Büyüğünün sinirli sesi ile gözlerini araladı yorgun beden. Vücudunun her tarafı ağrıyordu.
"Jeongin, saat kaç oldu. Uyansana hadi? Okula gitmyecek misin? Gören üstünden tır geçti diye düşünür."
Yataktan doğrultup Changbin'e kırgın bakışlarını gönderdi. Çok yorgunum. Biraz daha nazik olamaz mıydı? Belli belirsiz 'özür dilerim' diye mırıldandıktan sonra yataktan kalkıp üstünü giyindi. Ardından kahvaltı hazırlayan Changbin'in yanına, mutfağa gitti.
Her şeye rağmen yine mükemmel görünüyor. Kollarını kaslı vücuda sardı arkadan. Erkeksi kokuyu içine çekti. Bir anda kollarının üzerinde büyüğünün ellerini hissetti. Ardından da boşluğa düşen kollarını. Sadece sarılmak istemiştim. Kalbinde hissettiği kırgınlık ile yemek masasına oturdu. Ağlamamak için kendini zor tutuyordu. Dün gece ona ne olduğunu anlamadan bile bedenini açmıştı. Bunun karşılığında ise böyle bir muamele mi görüyordu?
"Okula birlikte gitmemiz dikkat çeker. Tek başına gidebilir misin?"

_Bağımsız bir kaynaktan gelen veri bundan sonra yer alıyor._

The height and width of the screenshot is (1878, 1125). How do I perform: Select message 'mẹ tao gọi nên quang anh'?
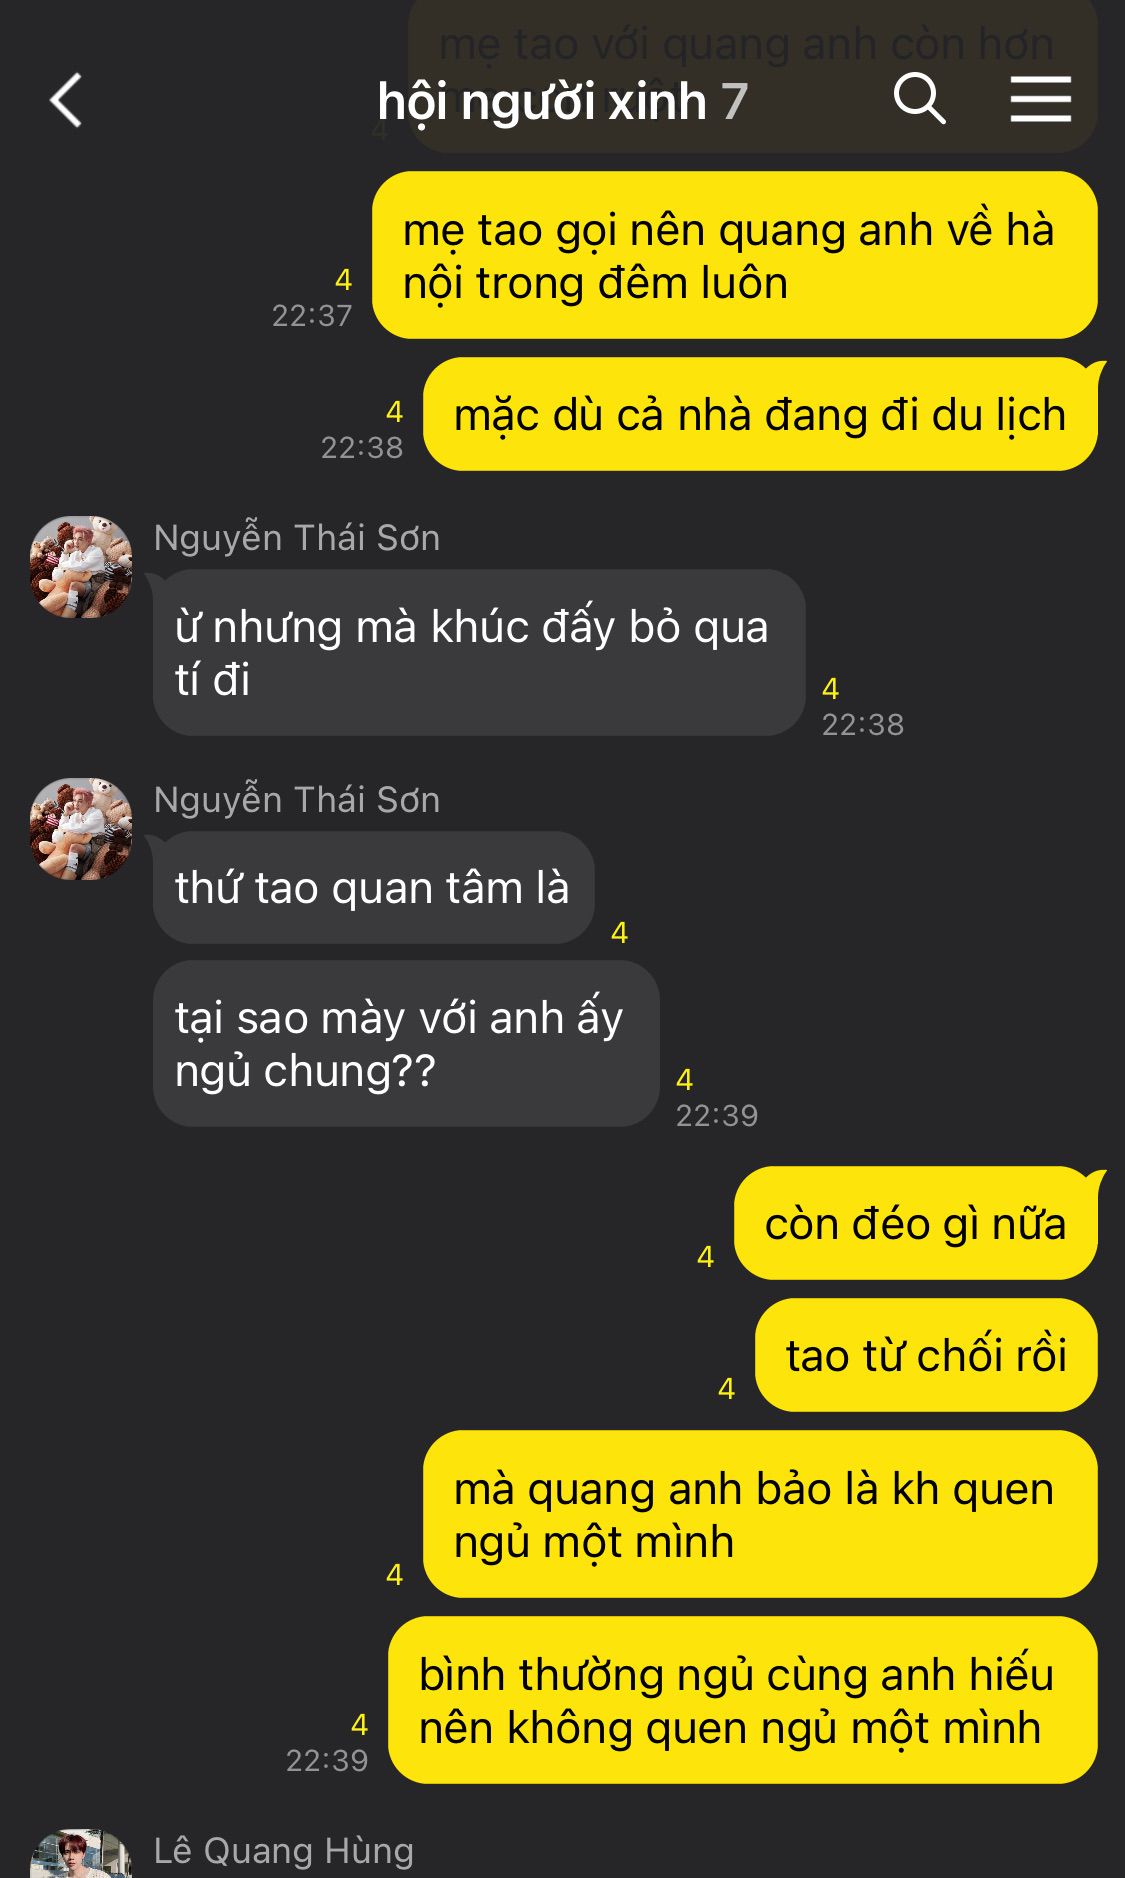pos(735,256)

Changbin'in soğuk sesi vücuduna işledi adeta. Öpücükten kalma bir alışkanlık olan dudak kemirme işine başladı. Büyüğünün sorduğu soruya cevap olarak başını salladı sadece. Dudak kenarlarından büyük bir parça kopardığında kanlar ağzından boşaldı. Masadaki peçeteyi alıp dudağını sildi. Ama etki etmedi. Dudağı hala kanıyordu. Kanları durdurmaya çalışırken bileğinde hissettiği sıcak el ile yukarı baktı. Changbin yanında duruyordu.
"Bakayım bi'. Çok mu kan akıyor?"
"Şey. Dudağımı kemirirken oldu. Evet çok kan akıyor."
Changbin mutfak dolaplarını karıştırıp tentürdiyot ve biraz pamuk getirdi. Yatak odasının saçma bir yerde olması gibi bunlar mutfakta ne arıyor? Ev dekorasyonu çok garip. Tentürdiyotu pamuğa döküp yaraya dokundurttu. Acıdan gözleri dolan Jeongin yumruklarını sıktı.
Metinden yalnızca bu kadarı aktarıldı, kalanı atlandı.